千葉県は、東京からのアクセスが良く、日帰りでも本格的な海遊びができる人気エリアです。特に南房総や館山、勝浦などは透明度が高い海が多く、年間を通じて魚影が濃く、さまざまな生き物に遭遇できます。
この記事では、シュノーケリング初心者や子ども連れの方から、本格的に楽しみたい方までにおすすめの千葉県のシュノーケリングポイント10選 を紹介します。
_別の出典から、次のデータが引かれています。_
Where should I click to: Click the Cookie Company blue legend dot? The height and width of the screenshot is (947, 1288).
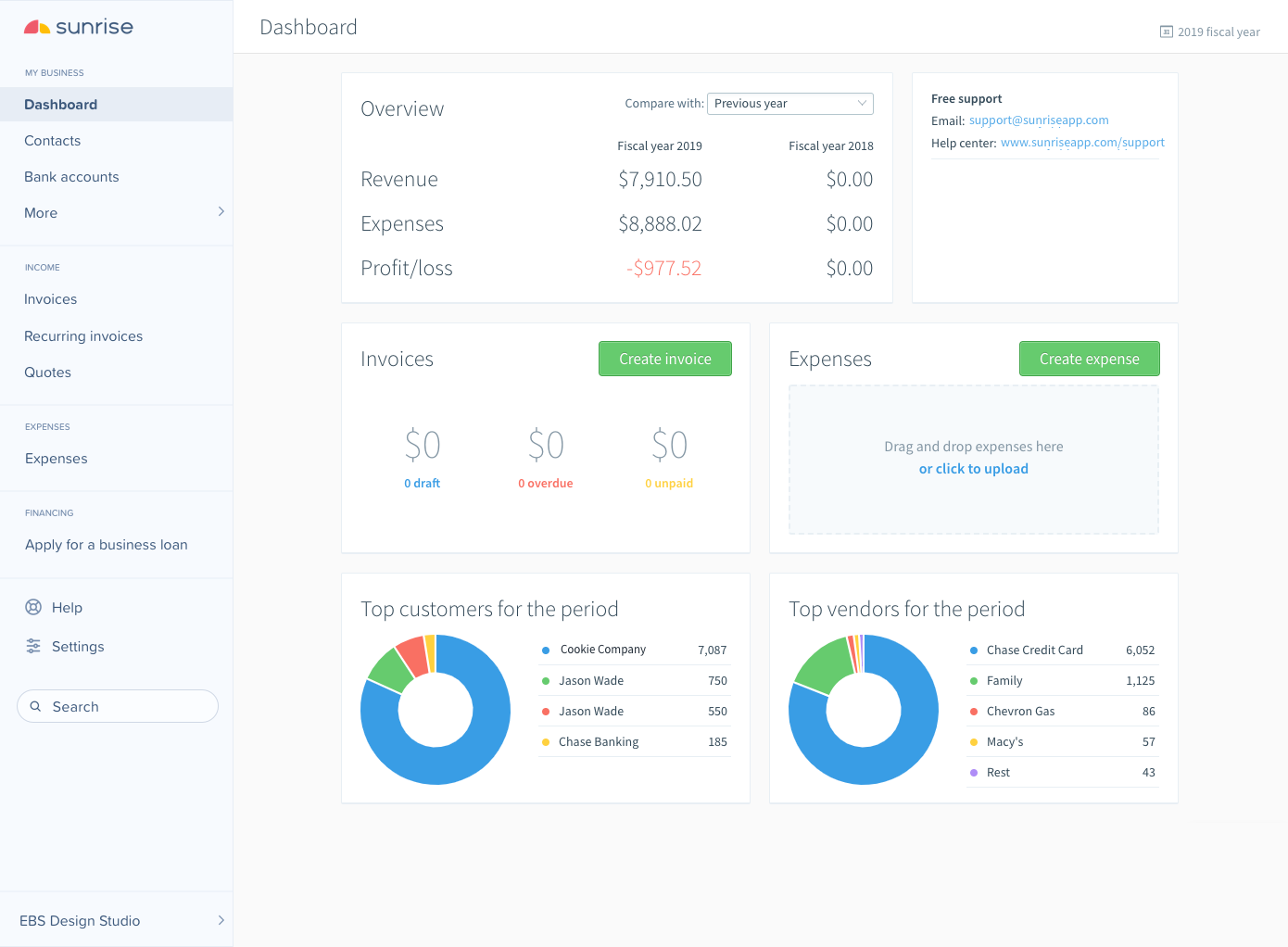pos(547,649)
各エリアの海の特徴、見られる生き物やアクセスなどをまとめたので、ぜひ海遊びに行く際に参考にしてください。
千葉の海でのシュノーケリングの魅力とは

首都圏からアクセス便利で日帰りでも楽しめる
千葉の海の最大の魅力は、東京・神奈川から2時間前後で行けるアクセスの良さです。
館山・南房総・勝浦などの主要シュノーケリングポイントは、高速道路や特急電車を使えば日帰り圏内。週末や連休で気軽に海遊びができます。
また、駅から徒歩圏内の海水浴場も多く、車がなくてもアクセスしやすいことも大きなメリット。渋滞に巻き込まれることなく、快適な列車の旅で往復できます。
東京駅から岩井、館山などの内房方面へ行くなら、「特急さざなみ」を利用すると便利です。東京駅から館山駅まで所要時間は約2時間。また、勝浦、鴨川などの外房方面は「特急わかしお」がおすすめです。こちらも東京駅から勝浦駅までわずか約1時間30分です。
透明度が良いことが多く、海の生き物が豊富

千葉県の南房総・外房エリアの海は、黒潮の影響を受けるため、透明度が高いことで知られています。晴れた日には水中がはっきり見え、シュノーケリングでも多くの魚を観察できます。
ソラスズメダイ、クマノミ、ウミウシ、チョウチョウウオの仲間、ベラやハゼの仲間など、色鮮やかな生き物が見られるのも魅力。また岩場ではネンブツダイの群れが泳いでいたり、初夏にはアオリイカの群れが登場したりと、バリエーションが豊富です。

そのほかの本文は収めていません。